Isolation, Chemical Characterization, and Antimicrobial Activity of Secondary Metabolites from Pseudocyphellaria faveolata

Introduction: Antimicrobial resistance is a global threat, highlighting the urgent need for novel antimicrobial agents. Among the mechanisms of resistance, bacteria can release drug-degrading enzymes and express efflux pumps, as well as grow in protected aggregates known as biofilms. Pseudomonas aeruginosa and Staphylococcus aureus are among the most prevalent biofilm infections in chronic wounds, respiratory and urinary tract infections, and device-associated infections. Pseudocyphellaria faveolata (Delise) Malme is a lichen with metabolites with unexplored antimicrobial potential. Aims: To identify and characterize the major metabolites present in Pseudocyphellaria Faveolata and to determine their antimicrobial activity against Staphylococcus aureus and Pseudomonas aeruginosa. Methods: The molecules were purified by column chromatography and characterized by NMR spectroscopy. The antimicrobial activity of the compounds was determined in terms of proliferation, adhesion, and viability against P. aeruginosa and S. aureus by the broth microdilution method and crystal violet staining. Viability was determined by the resazurin reduction assay on normal human fibroblasts to determine cytotoxicity over human cells. Results: The major metabolites were spectroscopically characterized and identified as physciosporin and methyl virensate.
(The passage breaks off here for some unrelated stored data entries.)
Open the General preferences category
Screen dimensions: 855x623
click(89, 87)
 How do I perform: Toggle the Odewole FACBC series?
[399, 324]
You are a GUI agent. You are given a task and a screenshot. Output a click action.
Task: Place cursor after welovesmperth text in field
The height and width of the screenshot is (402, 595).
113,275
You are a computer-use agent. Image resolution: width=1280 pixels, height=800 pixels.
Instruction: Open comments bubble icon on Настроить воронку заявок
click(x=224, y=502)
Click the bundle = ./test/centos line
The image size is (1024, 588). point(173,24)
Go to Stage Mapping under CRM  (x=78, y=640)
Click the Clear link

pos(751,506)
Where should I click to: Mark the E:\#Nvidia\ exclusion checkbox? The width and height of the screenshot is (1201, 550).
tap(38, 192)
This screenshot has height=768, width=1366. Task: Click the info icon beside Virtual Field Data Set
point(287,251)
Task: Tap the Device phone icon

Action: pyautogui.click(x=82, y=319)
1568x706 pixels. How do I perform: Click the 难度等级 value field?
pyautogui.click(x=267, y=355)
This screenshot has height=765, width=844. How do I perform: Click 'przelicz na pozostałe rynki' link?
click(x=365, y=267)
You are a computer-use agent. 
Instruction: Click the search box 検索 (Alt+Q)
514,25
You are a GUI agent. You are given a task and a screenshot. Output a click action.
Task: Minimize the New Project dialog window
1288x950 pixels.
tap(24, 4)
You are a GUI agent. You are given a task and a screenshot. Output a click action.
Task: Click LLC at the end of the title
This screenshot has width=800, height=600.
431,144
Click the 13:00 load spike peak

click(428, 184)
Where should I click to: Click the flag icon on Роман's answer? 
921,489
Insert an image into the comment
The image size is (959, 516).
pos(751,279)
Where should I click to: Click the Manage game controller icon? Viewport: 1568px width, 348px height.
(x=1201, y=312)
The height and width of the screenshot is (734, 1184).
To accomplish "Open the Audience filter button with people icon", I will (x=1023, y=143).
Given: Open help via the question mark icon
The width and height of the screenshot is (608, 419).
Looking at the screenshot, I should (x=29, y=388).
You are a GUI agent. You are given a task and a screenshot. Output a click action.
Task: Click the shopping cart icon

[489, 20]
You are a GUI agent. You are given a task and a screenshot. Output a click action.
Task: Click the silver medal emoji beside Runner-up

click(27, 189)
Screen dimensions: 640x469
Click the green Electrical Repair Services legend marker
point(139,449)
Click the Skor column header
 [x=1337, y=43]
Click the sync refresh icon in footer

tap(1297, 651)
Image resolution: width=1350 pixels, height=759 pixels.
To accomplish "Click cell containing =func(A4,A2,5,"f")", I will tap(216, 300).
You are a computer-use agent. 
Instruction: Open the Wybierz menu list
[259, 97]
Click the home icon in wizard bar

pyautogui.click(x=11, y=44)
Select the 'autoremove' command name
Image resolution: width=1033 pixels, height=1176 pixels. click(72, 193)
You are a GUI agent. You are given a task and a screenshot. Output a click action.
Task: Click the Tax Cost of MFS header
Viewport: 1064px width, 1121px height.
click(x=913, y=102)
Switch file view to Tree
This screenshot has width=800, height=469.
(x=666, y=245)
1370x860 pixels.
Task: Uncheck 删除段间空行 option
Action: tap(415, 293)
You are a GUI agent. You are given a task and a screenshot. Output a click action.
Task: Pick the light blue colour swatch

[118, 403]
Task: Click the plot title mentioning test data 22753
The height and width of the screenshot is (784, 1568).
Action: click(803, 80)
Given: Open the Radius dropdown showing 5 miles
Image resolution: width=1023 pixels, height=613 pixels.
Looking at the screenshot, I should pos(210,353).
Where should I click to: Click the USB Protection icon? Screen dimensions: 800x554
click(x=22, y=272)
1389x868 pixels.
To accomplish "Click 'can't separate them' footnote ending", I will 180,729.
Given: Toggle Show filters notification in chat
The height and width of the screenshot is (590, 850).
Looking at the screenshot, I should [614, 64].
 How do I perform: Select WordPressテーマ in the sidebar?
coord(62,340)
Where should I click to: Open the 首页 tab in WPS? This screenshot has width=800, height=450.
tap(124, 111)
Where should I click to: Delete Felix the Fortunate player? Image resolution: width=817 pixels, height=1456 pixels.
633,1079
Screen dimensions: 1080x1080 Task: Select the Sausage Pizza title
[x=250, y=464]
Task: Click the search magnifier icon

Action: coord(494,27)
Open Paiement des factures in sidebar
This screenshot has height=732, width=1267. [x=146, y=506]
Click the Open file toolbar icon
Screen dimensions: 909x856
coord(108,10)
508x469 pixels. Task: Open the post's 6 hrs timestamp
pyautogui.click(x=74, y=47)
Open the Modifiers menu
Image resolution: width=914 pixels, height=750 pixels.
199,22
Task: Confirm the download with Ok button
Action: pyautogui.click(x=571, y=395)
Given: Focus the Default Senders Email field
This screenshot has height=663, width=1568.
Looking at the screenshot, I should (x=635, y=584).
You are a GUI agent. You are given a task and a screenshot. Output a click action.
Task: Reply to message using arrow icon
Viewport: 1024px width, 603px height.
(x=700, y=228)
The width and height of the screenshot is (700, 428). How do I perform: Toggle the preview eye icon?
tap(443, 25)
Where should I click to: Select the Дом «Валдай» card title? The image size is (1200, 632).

Physciosporin showed antimicrobial activity on S. aureus, with a MIC of 32 mu g/mL and MBC of 128 mu g/mL, and prevented biofilm formation from 16 mu g/mL. Methyl virensate also had antimicrobial activity on S. aureus (MIC = 64 mu g/mL). None of these metabolites significantly affected P. aeruginosa proliferation, viability, or adhesion. Cytotoxicity of physciosporin at 16 ug/mL on normal human fibroblasts was below 20%. Conclusions: This is the first report on the study of the antimicrobial activity of these compounds. Physciosporin showed promising activity in preventing the formation of S. aureus biofilms, which are responsible for chronic infections. These findings provide a foundation for exploring the antimicrobial potential of other lichenic depsidones.